Stored records:
....

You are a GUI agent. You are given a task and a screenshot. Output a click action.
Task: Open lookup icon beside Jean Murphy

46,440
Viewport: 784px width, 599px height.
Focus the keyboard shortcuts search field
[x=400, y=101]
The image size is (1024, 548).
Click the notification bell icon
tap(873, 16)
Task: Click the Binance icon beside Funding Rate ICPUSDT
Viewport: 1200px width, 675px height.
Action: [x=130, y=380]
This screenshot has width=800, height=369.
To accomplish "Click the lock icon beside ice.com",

....

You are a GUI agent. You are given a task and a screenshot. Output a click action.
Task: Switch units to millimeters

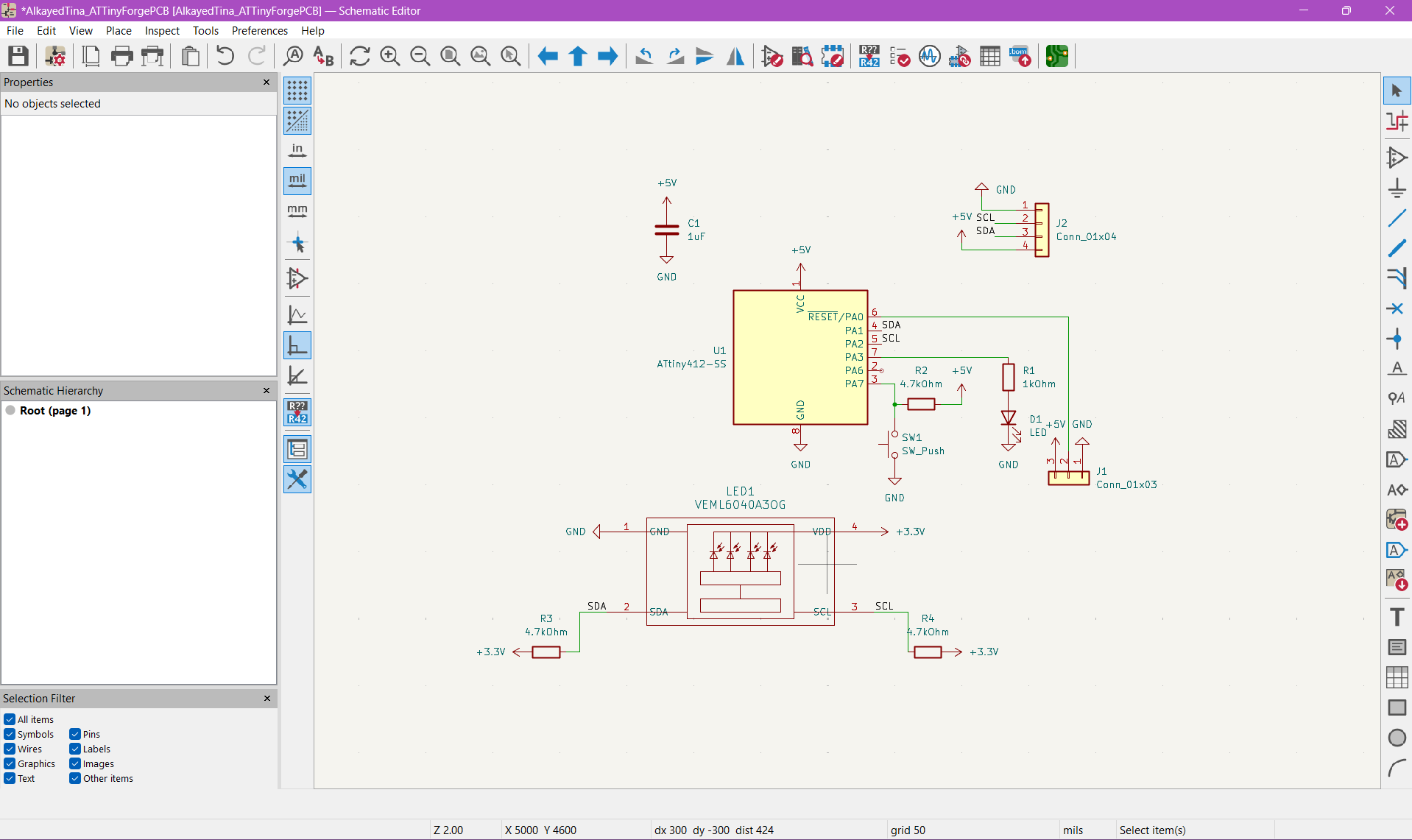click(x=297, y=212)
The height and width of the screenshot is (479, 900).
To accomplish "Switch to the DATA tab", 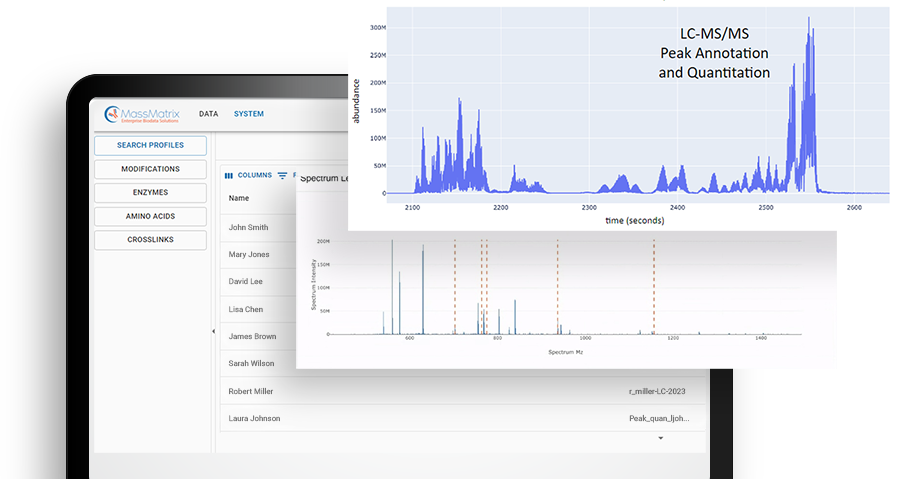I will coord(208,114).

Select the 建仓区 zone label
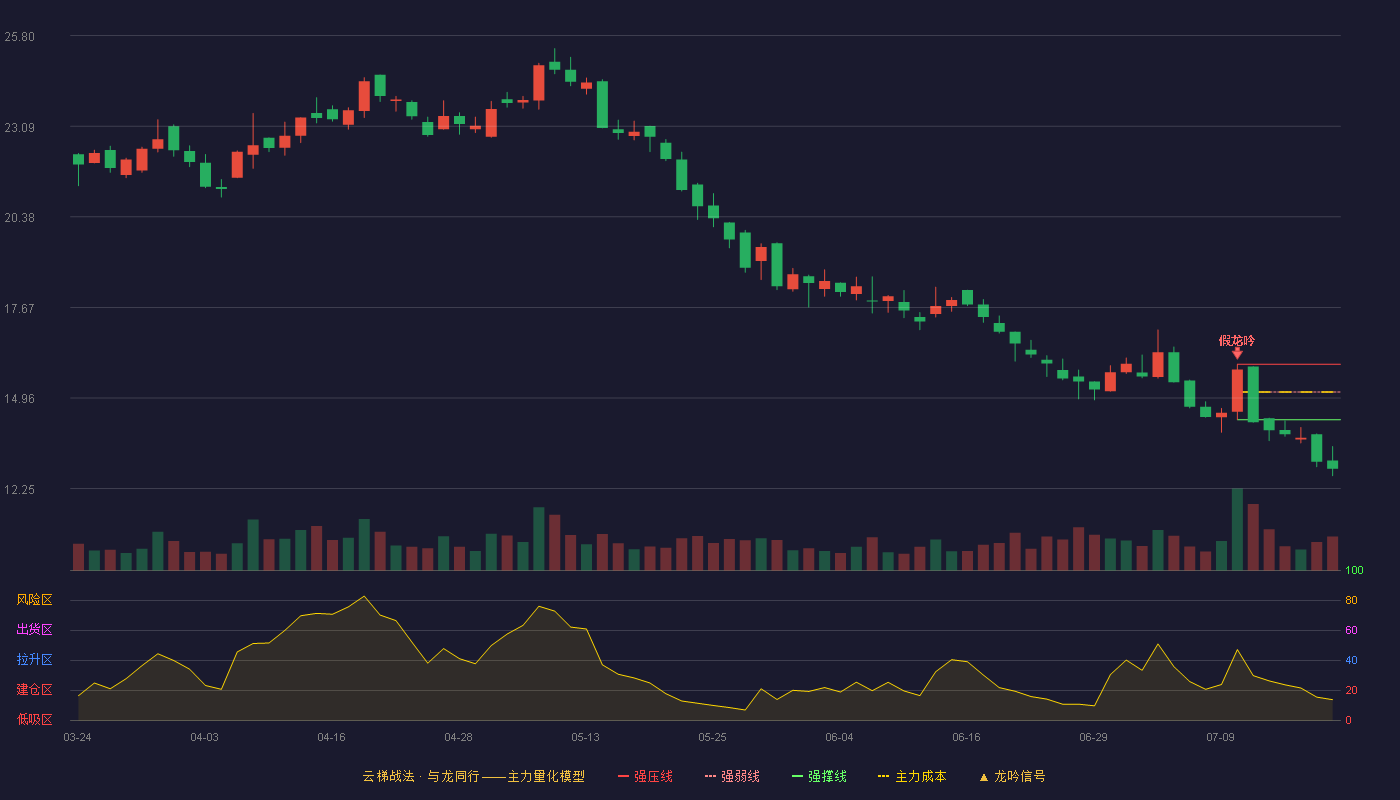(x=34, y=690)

....

▶ **WORK TASK**
Copy the entries above exactly, but only from the line holding "The image size is (1024, 548)." through the line holding "the lock icon", both included.

▶ **SOLUTION FOR THIS PROBLEM**
The image size is (1024, 548).
Click the notification bell icon
tap(873, 16)
Task: Click the Binance icon beside Funding Rate ICPUSDT
Viewport: 1200px width, 675px height.
Action: [x=130, y=380]
This screenshot has width=800, height=369.
To accomplish "Click the lock icon beside ice.com",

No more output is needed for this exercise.